Philippe Burin, Encyclopédie Universalis.
HOLOCAUSTE
Les deux termes grecs qui ont formé le mot holocauste signifient "je brûle tout". C'est, en effet, un sacrifice où la victime est tout entière brûlée, détruite. Le premier chapitre du Lévitique règle l'ordonnance des holocaustes de gros bétail (veaux), de menu bétail (agneaux, chèvres), d'oiseaux (pigeons, tourterelles) en spécifiant, s'il s'agit d'un quadrupède, qu'il importe d'offrir un mâle, et un mâle sans défaut. (...)
Le mot holocauste est passé dans la langue courante: il signifie immolation de soi, ou même sacrifice en général, mais avec l'idée qu'il s'agit d'un don plénier, d'une générosité, d'un renoncement ou d'une souffrance qui ne connaissent pas les demi-mesures.

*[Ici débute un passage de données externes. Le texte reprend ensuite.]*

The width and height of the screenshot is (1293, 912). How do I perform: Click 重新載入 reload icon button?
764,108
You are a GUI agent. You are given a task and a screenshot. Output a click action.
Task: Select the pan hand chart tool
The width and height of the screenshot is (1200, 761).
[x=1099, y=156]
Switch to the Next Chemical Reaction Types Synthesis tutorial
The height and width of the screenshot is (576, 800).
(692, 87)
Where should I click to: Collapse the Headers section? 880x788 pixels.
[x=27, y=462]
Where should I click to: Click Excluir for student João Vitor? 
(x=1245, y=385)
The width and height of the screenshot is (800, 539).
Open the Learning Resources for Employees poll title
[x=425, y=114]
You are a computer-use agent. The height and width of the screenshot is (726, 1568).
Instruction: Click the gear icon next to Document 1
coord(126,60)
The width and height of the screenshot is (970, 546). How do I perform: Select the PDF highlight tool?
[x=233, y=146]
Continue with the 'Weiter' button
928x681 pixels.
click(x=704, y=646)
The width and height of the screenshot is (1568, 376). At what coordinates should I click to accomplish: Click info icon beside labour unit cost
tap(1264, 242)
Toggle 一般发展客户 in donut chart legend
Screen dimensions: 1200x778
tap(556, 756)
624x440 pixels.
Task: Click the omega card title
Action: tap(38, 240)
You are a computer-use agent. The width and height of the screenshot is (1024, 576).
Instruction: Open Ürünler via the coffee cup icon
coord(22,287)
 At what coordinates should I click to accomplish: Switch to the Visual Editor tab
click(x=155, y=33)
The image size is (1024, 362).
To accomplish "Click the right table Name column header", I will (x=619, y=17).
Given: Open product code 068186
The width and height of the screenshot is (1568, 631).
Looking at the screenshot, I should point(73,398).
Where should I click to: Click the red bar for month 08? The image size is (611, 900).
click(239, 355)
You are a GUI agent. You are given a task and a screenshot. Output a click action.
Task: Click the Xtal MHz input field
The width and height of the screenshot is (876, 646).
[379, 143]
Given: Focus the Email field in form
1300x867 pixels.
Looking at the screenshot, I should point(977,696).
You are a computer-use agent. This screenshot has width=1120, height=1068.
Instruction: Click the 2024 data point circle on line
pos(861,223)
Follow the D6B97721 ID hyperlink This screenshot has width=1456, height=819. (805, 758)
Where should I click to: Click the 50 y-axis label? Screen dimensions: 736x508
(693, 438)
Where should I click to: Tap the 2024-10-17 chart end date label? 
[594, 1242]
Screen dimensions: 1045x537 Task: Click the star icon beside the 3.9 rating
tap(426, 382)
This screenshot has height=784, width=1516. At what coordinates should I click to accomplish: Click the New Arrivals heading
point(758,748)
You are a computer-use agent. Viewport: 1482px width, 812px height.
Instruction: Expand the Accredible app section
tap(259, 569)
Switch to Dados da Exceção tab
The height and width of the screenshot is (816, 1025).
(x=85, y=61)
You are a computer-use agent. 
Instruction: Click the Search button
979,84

Henry Duméry, Encyclopédie Universalis.
GÉNOCIDE
En 1943, Raphaël Lemkin forgea le mot génocide dans un volume intitulé Axis Rule in Occupied Europe (Le régime de l'Axe dans l'Europe occupée). Axis Rule consacre un chapitre entier à la nécessité de trouver un nouveau terme pour désigner le meurtre de masse :
De nouvelles conceptions supposent de nouveaux termes. Par génocide, nous entendons la destruction d'une nation ou d'un groupe ethnique. Ce nouveau mot, forgé par l'auteur pour signifier une vieille pratique dans son évolution moderne, est composé du mot grec genos (race, tribu), et du mot latin cide (tuer), s'apparentant ainsi par sa formation à des mots comme tyrannicide, homicide, infanticide, etc. En règle générale, le génocide ne signifie pas nécessairement la destruction immédiate d'une nation, sauf lorsqu'il est réalisé par des meurtres en masse de tous les membres d'une nation. Il entend plutôt signifier un plan coordonné de différentes actions visant à la destruction de fondements essentiels de la vie de groupes nationaux, dans le but d'exterminer les groupes eux-mêmes. Un tel plan aurait pour objectifs la désintégration des institutions politiques et sociales, de la culture, de la langue, des sentiments nationaux, de la religion et de la vie économique de groupes nationaux, ainsi que la suppression de la sécurité personnelle, de la liberté, de la santé, de la dignité, voire de la vie des personnes appartenant à ces groupes. Le génocide vise le groupe national en tant qu'entité, et les actions en question sont dirigées contre des individus, non pas ès qualité, mais en tant que membre du groupe national.